Meio da noite chegado,
Um anjo ia no ar
Dizendo: - Ele é já nado.

Pergunta do boi: - Aonde?
La mula pergunta: - Quem?
Canta lo galo: - Jesus.
Diz la ovela: - Belém.

E depois:

Um pastor vindo de longe
À nossa porta bateu.
- Vinde todos bem depressa
Lo Deus Menino nasceu.

Este recado tivemos,
Já meia noite seria
Estrêlas no céu. Lá vamos,
Dar parabéns a Maria.

Do povo saiu a poesia narrativa de tradições, em fomento doce, desdobrado, com que se ergueram as epopeias.

Apertada em restrita área, alheia a mais amplos horizontes e à evolução das coisas, a gente do campo é qual passarinho em acanhada gaiola, ignorando a amplidão dos ares e o matiz dos jardins.
Crescido na prisão, a saltitar apenas entre acanhados poleiros, nunca teve a sensação do vôo e das altas ambições.

Assim, é mais feliz.

Nem sempre a canção popular tem a mesma simplicidade, havendo uma baralhada de crenças e superstição, com barbarismos, deturpações e corruptelas, senão desbragada linguagem, por vezes numa inconsciência do conceito, não compreendendo o povo, o alcance do trovador que a ditou.

Quem ensinava reza à Rosália era uma tia madrinha, tia também do pai, velhota dona da casita onde todos viviam, meeira de três alqueires de terra de pão, na Lomba, e quatro barris de vinho, no Chão da Várzea, com o senhor morgado, a partir. Em nova, fôra criada de um cónego fidalgo, que lhe deixou em testamento as pesadas fivelas de prata e a calçadeira do mesmo metal, pelo cuidado havido em pontear-lhe as meias encarnadas, e aprontar sempre a horas, bem lustrosos os sapatos.

Tinha ela, últimamente, colocado no oratório, as ditas fivelas, como lembrança para rezar, mesmo antes de lavar a cara, um terço em benefício da alma do seu antigo patrão. Vê-se bem que estava, um tanto caduca, pelo amolecimento cerebral.

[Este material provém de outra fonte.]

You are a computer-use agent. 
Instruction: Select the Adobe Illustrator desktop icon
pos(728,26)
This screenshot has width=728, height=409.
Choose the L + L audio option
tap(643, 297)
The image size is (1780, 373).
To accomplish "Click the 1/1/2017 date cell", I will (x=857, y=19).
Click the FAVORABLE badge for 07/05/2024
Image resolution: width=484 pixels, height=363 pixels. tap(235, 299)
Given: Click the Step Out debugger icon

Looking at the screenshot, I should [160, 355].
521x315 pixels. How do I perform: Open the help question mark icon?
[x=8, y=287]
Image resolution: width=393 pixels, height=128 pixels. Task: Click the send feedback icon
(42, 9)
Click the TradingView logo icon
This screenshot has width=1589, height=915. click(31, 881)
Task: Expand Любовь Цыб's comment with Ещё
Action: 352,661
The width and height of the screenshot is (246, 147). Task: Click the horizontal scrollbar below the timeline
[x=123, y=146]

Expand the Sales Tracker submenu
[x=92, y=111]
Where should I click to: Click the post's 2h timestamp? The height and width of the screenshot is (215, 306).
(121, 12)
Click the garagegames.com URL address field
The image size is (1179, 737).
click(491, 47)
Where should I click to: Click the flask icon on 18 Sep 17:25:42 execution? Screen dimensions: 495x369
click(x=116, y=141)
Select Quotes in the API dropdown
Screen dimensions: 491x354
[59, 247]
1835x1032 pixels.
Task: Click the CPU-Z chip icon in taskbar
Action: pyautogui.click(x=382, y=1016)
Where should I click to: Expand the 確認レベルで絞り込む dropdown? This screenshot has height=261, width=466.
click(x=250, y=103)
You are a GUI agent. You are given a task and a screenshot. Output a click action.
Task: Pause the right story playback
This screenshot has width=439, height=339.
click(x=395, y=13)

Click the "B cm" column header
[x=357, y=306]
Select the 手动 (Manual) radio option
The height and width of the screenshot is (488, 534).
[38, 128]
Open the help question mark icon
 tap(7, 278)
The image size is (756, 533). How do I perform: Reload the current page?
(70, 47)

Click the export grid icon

A pequena andava, um dia, ao sol, à caça das lagartixas, com um caulesinho de balanço, armado em laço corredio, e uma boguinha de cuspo, no extremo, para servir de engôdo, quando a velhota a chamou pela terceira vez:
- Rosália! Não ouves, ó Rosália? Deixa essas bichas peçonhentas que ainda teem vida, depois de azoigadas (mortas). Anda daí, que ainda não estás segura no Credo, minha cabecinha de vento.
- - Lá vem a madrinha com o diabo da reza, em que também já não acerta no que diz.
- Abrenúncio! Foge cão ardido, não atentes os cristães.
- Benzendo-se, endireitou-se sobre a cadeira carunchenta de vimes, num esforço penoso para os seus achaques.
- - Vamos a isto, vai dizendo comigo.
A pequena tinha razão o Credo andava estropiado em falhas de memória, embora o tivesse sabido na perfeição, mas agora a velhota com ferrugem na engrenagem do pensamento, fundia as palavras com equivalente ressonância:
…Jesus Cristo um sócio filho… padeceu sobre pontes e telhados (sob Põncio Pilatos) etc. etc.
sentia desgrudar-se-lhe o tampo do cérebro, a escoar os miolos num vazio escaldante.
Apressou então o resto do Credo, com ansiedade:
…desceu aos infernos ao terceiro dia…
- ó madrinha, isso que quer dizer?!
- Já soube muito bem explicar esta passagem, mas doi-me as fontes a latejar. Fica para outro dia.
Rosália bateu às palmas, deu dois pulos de contente, e foi-se a cantarolar:

Padre nosso pequenino
Deus me leve a bom caminho
Santo Cristo ajoelhou
E seu sangue derramou!

Coisa má me não atente
Nem de noite nem de dia
Nem em pino do meio dia.

Aquilo é que era uma reza boazinha, no rodar da dobadoura, sem embrulhar a meada
A velha ficara pensativa. Sobressaltava-a aquele dizer do Credo, e poz-se a ruminar
Como era a explicação do senhor cónego – que Deus tenha em seu reino de glória.
Rosália é muito esperta e quer saber como foi aquele terceiro dia nos infernos! É onde baquearam os anjos maus?!
-Cruzes! Valha-me Santo António. Arrenego dos demónios.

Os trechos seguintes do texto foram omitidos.